→ **Goal**: Return each line of the entries below unchanged, keeping every character and line break as it stands.

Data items
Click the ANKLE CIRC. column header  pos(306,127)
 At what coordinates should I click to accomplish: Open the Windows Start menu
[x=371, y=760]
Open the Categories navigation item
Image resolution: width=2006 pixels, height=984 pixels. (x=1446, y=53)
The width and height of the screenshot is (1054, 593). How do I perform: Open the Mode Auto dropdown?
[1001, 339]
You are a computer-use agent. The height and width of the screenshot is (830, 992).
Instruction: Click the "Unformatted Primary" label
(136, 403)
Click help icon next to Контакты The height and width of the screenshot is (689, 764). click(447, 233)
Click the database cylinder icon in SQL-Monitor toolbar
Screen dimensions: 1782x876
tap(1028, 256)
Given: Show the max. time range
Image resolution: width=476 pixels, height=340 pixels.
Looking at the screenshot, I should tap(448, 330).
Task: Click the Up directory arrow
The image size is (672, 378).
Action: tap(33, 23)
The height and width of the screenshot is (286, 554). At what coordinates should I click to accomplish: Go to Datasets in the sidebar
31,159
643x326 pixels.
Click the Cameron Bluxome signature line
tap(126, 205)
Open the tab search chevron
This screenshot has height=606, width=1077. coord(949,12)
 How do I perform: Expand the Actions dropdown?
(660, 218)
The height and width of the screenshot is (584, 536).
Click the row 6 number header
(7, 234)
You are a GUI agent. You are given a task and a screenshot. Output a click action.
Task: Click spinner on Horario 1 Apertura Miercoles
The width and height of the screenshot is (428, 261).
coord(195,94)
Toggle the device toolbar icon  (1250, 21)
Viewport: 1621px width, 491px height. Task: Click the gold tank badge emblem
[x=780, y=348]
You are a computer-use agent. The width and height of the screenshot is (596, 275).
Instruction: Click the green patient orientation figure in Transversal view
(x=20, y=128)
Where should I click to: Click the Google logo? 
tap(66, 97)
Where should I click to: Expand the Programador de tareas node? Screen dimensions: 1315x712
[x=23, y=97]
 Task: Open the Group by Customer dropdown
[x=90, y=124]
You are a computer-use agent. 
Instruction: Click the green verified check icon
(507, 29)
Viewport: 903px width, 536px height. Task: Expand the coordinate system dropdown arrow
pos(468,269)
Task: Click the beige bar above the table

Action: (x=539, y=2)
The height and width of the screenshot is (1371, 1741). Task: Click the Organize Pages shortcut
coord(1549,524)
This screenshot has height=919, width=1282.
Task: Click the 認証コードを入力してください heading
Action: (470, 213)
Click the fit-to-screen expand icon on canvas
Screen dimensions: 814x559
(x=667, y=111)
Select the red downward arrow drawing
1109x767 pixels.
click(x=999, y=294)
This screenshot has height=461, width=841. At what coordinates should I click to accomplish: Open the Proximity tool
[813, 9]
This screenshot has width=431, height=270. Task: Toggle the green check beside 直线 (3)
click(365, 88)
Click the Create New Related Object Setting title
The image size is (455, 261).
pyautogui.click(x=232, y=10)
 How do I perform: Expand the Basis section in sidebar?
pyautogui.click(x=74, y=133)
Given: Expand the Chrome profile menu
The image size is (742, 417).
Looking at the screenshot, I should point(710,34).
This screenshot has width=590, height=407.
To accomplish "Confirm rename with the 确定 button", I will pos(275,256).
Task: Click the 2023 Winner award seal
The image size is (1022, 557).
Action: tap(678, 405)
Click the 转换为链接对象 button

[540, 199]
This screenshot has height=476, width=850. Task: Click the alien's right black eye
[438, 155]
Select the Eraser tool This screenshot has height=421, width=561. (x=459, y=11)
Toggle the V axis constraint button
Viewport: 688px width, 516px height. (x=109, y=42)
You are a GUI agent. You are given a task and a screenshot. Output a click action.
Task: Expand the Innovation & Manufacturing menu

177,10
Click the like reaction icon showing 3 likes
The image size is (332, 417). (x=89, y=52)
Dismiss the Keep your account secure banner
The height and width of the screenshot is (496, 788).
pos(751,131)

→ **Solution**:
Click the ANKLE CIRC. column header  pos(306,127)
 At what coordinates should I click to accomplish: Open the Windows Start menu
[x=371, y=760]
Open the Categories navigation item
Image resolution: width=2006 pixels, height=984 pixels. (x=1446, y=53)
The width and height of the screenshot is (1054, 593). How do I perform: Open the Mode Auto dropdown?
[1001, 339]
You are a computer-use agent. The height and width of the screenshot is (830, 992).
Instruction: Click the "Unformatted Primary" label
(136, 403)
Click help icon next to Контакты The height and width of the screenshot is (689, 764). click(447, 233)
Click the database cylinder icon in SQL-Monitor toolbar
Screen dimensions: 1782x876
tap(1028, 256)
Given: Show the max. time range
Image resolution: width=476 pixels, height=340 pixels.
Looking at the screenshot, I should tap(448, 330).
Task: Click the Up directory arrow
The image size is (672, 378).
Action: tap(33, 23)
The height and width of the screenshot is (286, 554). At what coordinates should I click to accomplish: Go to Datasets in the sidebar
31,159
643x326 pixels.
Click the Cameron Bluxome signature line
tap(126, 205)
Open the tab search chevron
This screenshot has height=606, width=1077. coord(949,12)
 How do I perform: Expand the Actions dropdown?
(660, 218)
The height and width of the screenshot is (584, 536).
Click the row 6 number header
(7, 234)
You are a GUI agent. You are given a task and a screenshot. Output a click action.
Task: Click spinner on Horario 1 Apertura Miercoles
The width and height of the screenshot is (428, 261).
coord(195,94)
Toggle the device toolbar icon  (1250, 21)
Viewport: 1621px width, 491px height. Task: Click the gold tank badge emblem
[x=780, y=348]
You are a computer-use agent. The width and height of the screenshot is (596, 275).
Instruction: Click the green patient orientation figure in Transversal view
(x=20, y=128)
Where should I click to: Click the Google logo? 
tap(66, 97)
Where should I click to: Expand the Programador de tareas node? Screen dimensions: 1315x712
[x=23, y=97]
 Task: Open the Group by Customer dropdown
[x=90, y=124]
You are a computer-use agent. 
Instruction: Click the green verified check icon
(507, 29)
Viewport: 903px width, 536px height. Task: Expand the coordinate system dropdown arrow
pos(468,269)
Task: Click the beige bar above the table

Action: (x=539, y=2)
The height and width of the screenshot is (1371, 1741). Task: Click the Organize Pages shortcut
coord(1549,524)
This screenshot has height=919, width=1282.
Task: Click the 認証コードを入力してください heading
Action: (470, 213)
Click the fit-to-screen expand icon on canvas
Screen dimensions: 814x559
(x=667, y=111)
Select the red downward arrow drawing
1109x767 pixels.
click(x=999, y=294)
This screenshot has height=461, width=841. At what coordinates should I click to accomplish: Open the Proximity tool
[813, 9]
This screenshot has width=431, height=270. Task: Toggle the green check beside 直线 (3)
click(365, 88)
Click the Create New Related Object Setting title
The image size is (455, 261).
pyautogui.click(x=232, y=10)
 How do I perform: Expand the Basis section in sidebar?
pyautogui.click(x=74, y=133)
Given: Expand the Chrome profile menu
The image size is (742, 417).
Looking at the screenshot, I should point(710,34).
This screenshot has width=590, height=407.
To accomplish "Confirm rename with the 确定 button", I will pos(275,256).
Task: Click the 2023 Winner award seal
The image size is (1022, 557).
Action: tap(678, 405)
Click the 转换为链接对象 button

[540, 199]
This screenshot has height=476, width=850. Task: Click the alien's right black eye
[438, 155]
Select the Eraser tool This screenshot has height=421, width=561. (x=459, y=11)
Toggle the V axis constraint button
Viewport: 688px width, 516px height. (x=109, y=42)
You are a GUI agent. You are given a task and a screenshot. Output a click action.
Task: Expand the Innovation & Manufacturing menu

177,10
Click the like reaction icon showing 3 likes
The image size is (332, 417). (x=89, y=52)
Dismiss the Keep your account secure banner
The height and width of the screenshot is (496, 788).
pos(751,131)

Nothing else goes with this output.